- Relator(a)
- Ministro Mauro Campbell Marques
- Órgão julgador
- Segunda Turma
- Data do julgamento
- 26/04/2011
- Data de publicação
- 05/05/2011
STJ – Acórdão, Rel. Ministro Mauro Campbell Marques, Segunda Turma, j. 26/04/2011, p. 05/05/2011
ADMINISTRATIVO. BENS PÚBLICOS. TERRENO DE MARINHA. TAXA DE OCUPAÇÃO. REGIME DE DIREITO ADMINISTRATIVO. OBRIGAÇÃO PESSOAL. TRANSFERÊNCIA DE OCUPAÇÃO. 1. No que diz respeito à alegada violação ao artigo 535 do Código de Processo Civil, constata-se que tal não houve na espécie, uma vez que o Tribunal de origem pronunciou-se de forma clara e suficiente sobre a questão posta nos autos. 2. Os órgãos julgadores não estão obrigados a examinar todas as teses levantadas pelo jurisdicionado durante um processo judicial, bastando que as decisões proferidas estejam devida e coerentemente fundamentadas, em obediência ao que determina o art. 93, inciso IX, da Constituição Federal.
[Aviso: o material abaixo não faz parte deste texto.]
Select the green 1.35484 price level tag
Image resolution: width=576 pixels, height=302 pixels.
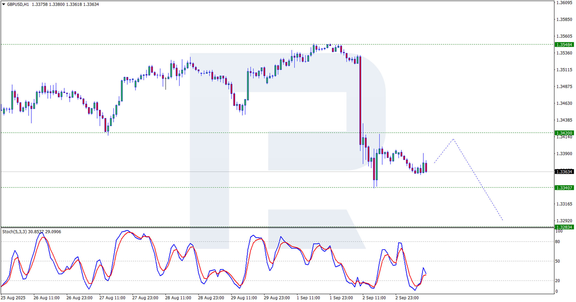pyautogui.click(x=564, y=45)
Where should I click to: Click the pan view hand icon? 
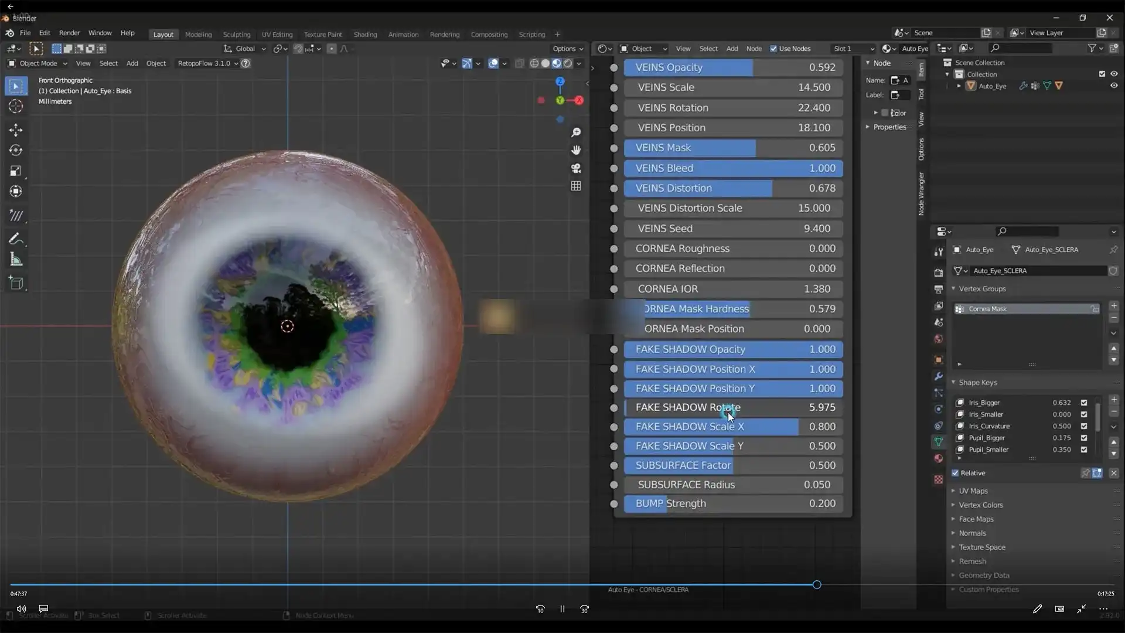(576, 150)
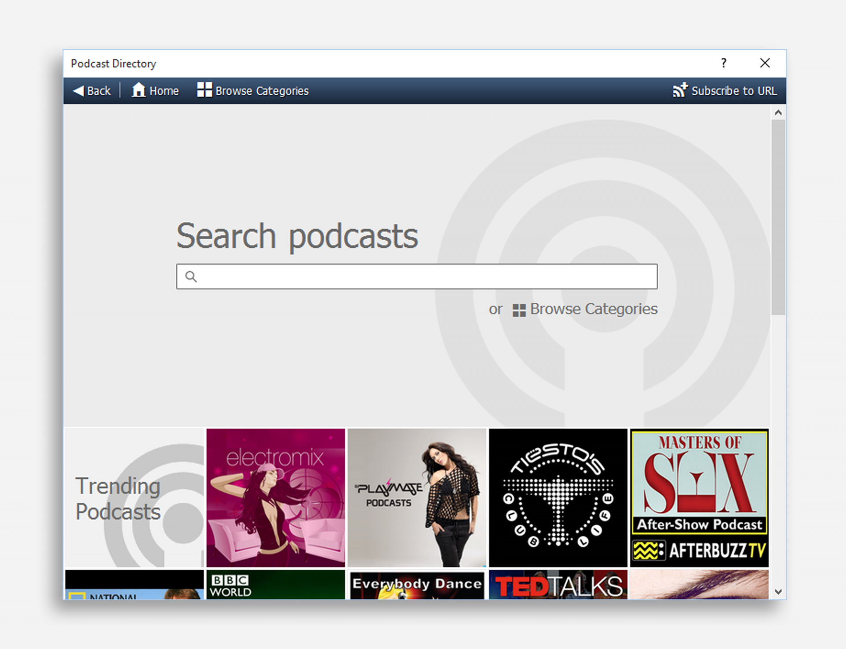The width and height of the screenshot is (846, 649).
Task: Open the TED Talks podcast thumbnail
Action: pos(558,585)
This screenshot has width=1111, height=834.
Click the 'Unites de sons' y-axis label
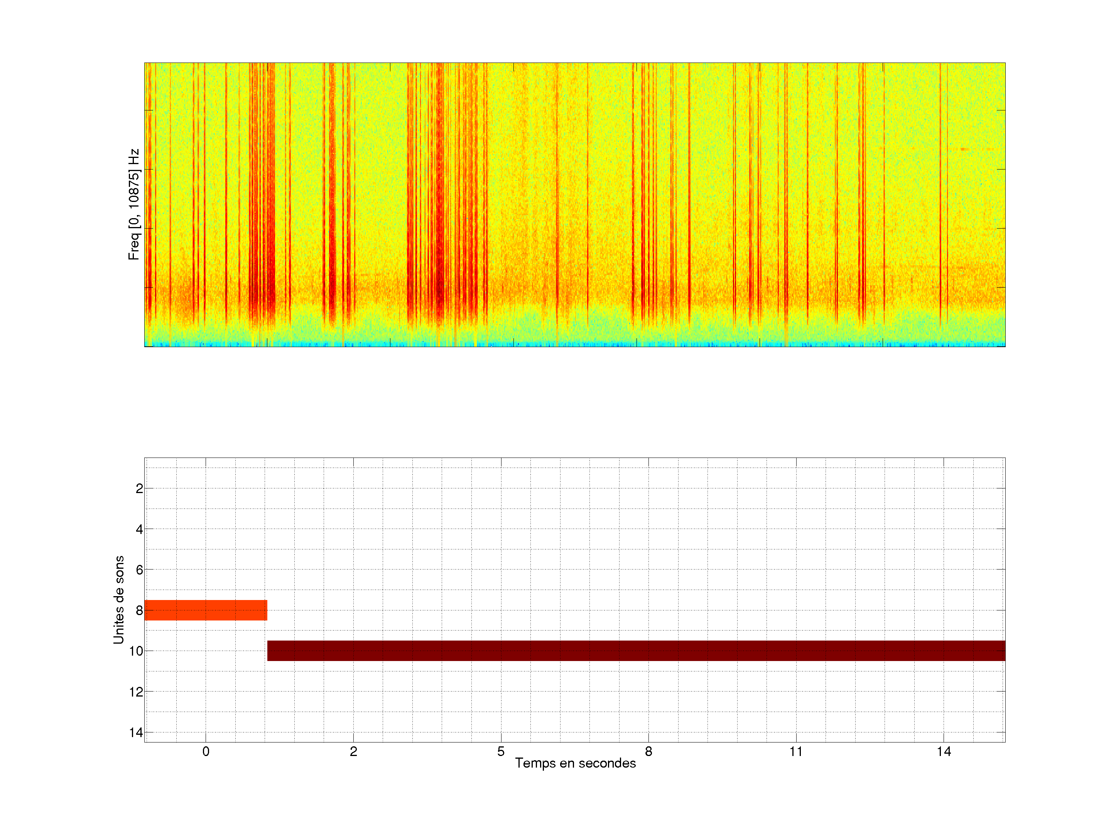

Isso não caracteriza ofensa ao art. 535 do CPC. 3. Quanto ao mérito, no caso dos autos, a controvérsia gira em torno da presunção de legitimidade que possuiria a Administração Pública para cobrar taxa de ocupação de pessoa constante em seus registros, independente de a pessoa registrada ter deixado de ocupar o imóvel - em razão de negócio jurídico com terceiro adquirente que não comunicou o órgão local da Secretaria de Patrimônio da União - SPU. 4. Esta Corte pronunciou-se, em recente julgado, pela obrigatoriedade do alienante comunicar à Secretaria de Patrimônio da União - SPU a transferência da ocupação do imóvel a terceiro, de forma a possibilitar ao ente público fazer as devidas anotações. 5. Asseverou-se que a extinção da obrigação pessoal, dessa maneira, não pode advir do simples abandono da coisa, tampouco de negócio jurídico com terceiro, uma vez que não é obrigação propter rem - ou seja, não acompanha a coisa. 6. Sendo assim, merece reforma a decisão do Tribunal a quo, ao entender que a redação do art. 128, p. único, do Decreto-Lei n. 9.760/46, tornou o adquirente o único responsável pelo pagamento da taxa, independente do respectivo registro. 7. Recurso especial parcialmente provido. (REsp n. 1.242.225/RS, relator Ministro Mauro Campbell Marques, Segunda Turma, julgado em 26/4/2011, DJe de 5/5/2011.)